PMs who need roadmap certainty to feel in control of a project will struggle. PMs who can hold loose plans while maintaining tight operational discipline will thrive. The skill isn't planning harder — it's replanning more gracefully.
The new skills that matter
Some skills become dramatically more valuable in AI product roles:
Evaluation literacy
Understanding what an eval suite is, how to build one, and how to read the results. This is table-stakes now. AI PMs who can't reason about evals are effectively blind to whether their product is improving.
Prompt and context intuition
You don't need to be an engineer to have good intuition about why a prompt is failing or what additional context would help. The PMs who build this intuition by actually reading through real interactions — dozens of them, weekly — consistently ship better AI features than the ones who stay abstract.
Cost awareness at the feature level
Every AI feature has a per-interaction cost, and that cost is visible in ways infrastructure costs usually aren't. PMs need to think about unit economics for each feature, not just the product as a whole. A feature that works great but costs $0.50 per use might be a better or worse idea than one that works 80% as well for $0.02. Making that call is a product decision, not an engineering one.
Comfort with probabilistic outcomes
A traditional PM asks "does it work?" An AI PM asks "what fraction of the time does it work, and is that fraction good enough for the use case?" This shift is harder than it sounds. It requires holding both "we should ship" and "it will sometimes fail" in mind simultaneously, without flinching at the second part.
The teams that are figuring this out
The product organizations I've seen navigate this transition well all do a few things in common. They pair PMs with ML-literate engineers early and often, so that evaluation practice and product intuition develop together. They invest in eval infrastructure before it feels necessary. They encourage their PMs to spend time reading production logs, not just reviewing metrics. And they reward the unglamorous work of tending an eval suite the way they reward shipping features.

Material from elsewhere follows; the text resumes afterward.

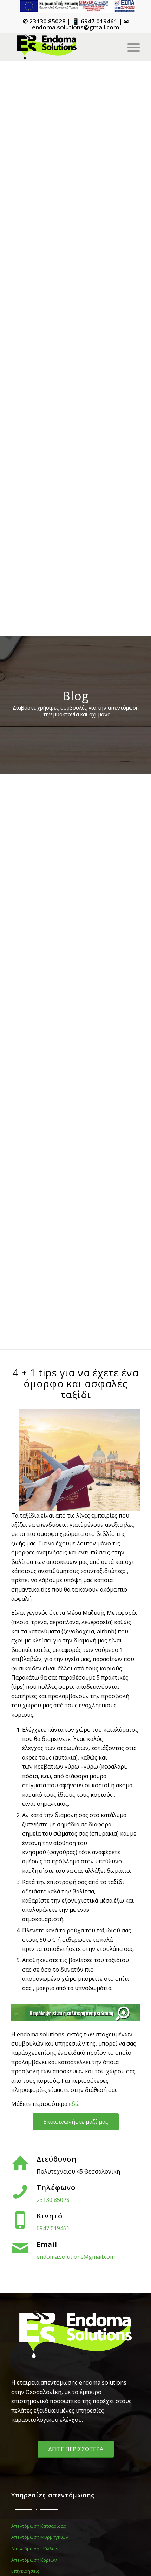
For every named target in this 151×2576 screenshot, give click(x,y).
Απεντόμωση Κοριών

The best AI PMs aren't the ones who learned machine learning. They're the ones who learned to operate in a world where product behavior is discovered, not designed — and who built the habits that make that world tractable.
Where to start
If you're an experienced PM trying to make this shift, the most valuable thing you can do this week is spend an hour reading real production interactions from an AI feature. Not summaries, not metrics — actual inputs, outputs, and user follow-ups. A hundred samples is enough to start noticing patterns. A thousand is enough to build real intuition.
Everything else — the frameworks, the evals, the unit economics — becomes more concrete once you've seen how the product actually behaves for real users. That grounding is the thing traditional PM training doesn't teach, and it's the thing that most reliably separates PMs who ship good AI products from PMs who ship impressive demos that users quietly abandon.